#### [What you should do]
In the entries below, return only the line containing "Open the 한파 안전 5대 기본수칙 notice" and those after it, exactly, through the last line.

(Stored records)
◇ ◇ ◇ ◇ ◇

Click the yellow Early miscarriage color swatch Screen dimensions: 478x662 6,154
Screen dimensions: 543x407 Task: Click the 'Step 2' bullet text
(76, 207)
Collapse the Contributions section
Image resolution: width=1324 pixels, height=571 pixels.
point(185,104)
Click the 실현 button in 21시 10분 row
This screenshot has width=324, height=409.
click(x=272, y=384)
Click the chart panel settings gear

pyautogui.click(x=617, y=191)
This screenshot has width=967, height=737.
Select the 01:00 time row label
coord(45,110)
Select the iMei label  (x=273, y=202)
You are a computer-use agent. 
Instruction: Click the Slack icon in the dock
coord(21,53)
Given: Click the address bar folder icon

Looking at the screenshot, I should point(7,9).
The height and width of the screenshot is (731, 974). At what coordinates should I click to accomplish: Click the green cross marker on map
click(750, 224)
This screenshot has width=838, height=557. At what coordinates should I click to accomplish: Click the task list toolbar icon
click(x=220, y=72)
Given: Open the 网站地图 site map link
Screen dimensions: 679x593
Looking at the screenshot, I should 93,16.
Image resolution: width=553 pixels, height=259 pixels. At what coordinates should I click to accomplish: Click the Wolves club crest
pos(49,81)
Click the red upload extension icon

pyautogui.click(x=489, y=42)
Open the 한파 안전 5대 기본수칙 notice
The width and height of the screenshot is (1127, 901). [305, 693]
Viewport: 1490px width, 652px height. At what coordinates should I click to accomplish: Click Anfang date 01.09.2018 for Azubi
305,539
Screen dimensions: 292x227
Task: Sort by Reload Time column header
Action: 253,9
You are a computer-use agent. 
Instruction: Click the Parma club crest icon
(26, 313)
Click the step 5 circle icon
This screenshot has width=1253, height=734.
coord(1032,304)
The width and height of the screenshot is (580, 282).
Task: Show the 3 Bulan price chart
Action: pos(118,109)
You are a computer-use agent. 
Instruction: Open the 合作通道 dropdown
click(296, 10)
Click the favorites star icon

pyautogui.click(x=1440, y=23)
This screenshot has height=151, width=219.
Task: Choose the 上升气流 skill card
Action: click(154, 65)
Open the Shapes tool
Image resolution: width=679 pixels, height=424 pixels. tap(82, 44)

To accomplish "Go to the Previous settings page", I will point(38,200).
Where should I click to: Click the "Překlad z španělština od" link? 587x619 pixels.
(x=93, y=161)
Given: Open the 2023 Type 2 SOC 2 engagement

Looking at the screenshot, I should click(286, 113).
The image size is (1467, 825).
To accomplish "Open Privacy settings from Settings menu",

◇ ◇ ◇ ◇ ◇

#### [Response below]
Open the 한파 안전 5대 기본수칙 notice
The width and height of the screenshot is (1127, 901). [305, 693]
Viewport: 1490px width, 652px height. At what coordinates should I click to accomplish: Click Anfang date 01.09.2018 for Azubi
305,539
Screen dimensions: 292x227
Task: Sort by Reload Time column header
Action: 253,9
You are a computer-use agent. 
Instruction: Click the Parma club crest icon
(26, 313)
Click the step 5 circle icon
This screenshot has width=1253, height=734.
coord(1032,304)
The width and height of the screenshot is (580, 282).
Task: Show the 3 Bulan price chart
Action: pos(118,109)
You are a computer-use agent. 
Instruction: Open the 合作通道 dropdown
click(296, 10)
Click the favorites star icon

pyautogui.click(x=1440, y=23)
This screenshot has height=151, width=219.
Task: Choose the 上升气流 skill card
Action: click(154, 65)
Open the Shapes tool
Image resolution: width=679 pixels, height=424 pixels. tap(82, 44)

To accomplish "Go to the Previous settings page", I will point(38,200).
Where should I click to: Click the "Překlad z španělština od" link? 587x619 pixels.
(x=93, y=161)
Given: Open the 2023 Type 2 SOC 2 engagement

Looking at the screenshot, I should click(286, 113).
The image size is (1467, 825).
To accomplish "Open Privacy settings from Settings menu",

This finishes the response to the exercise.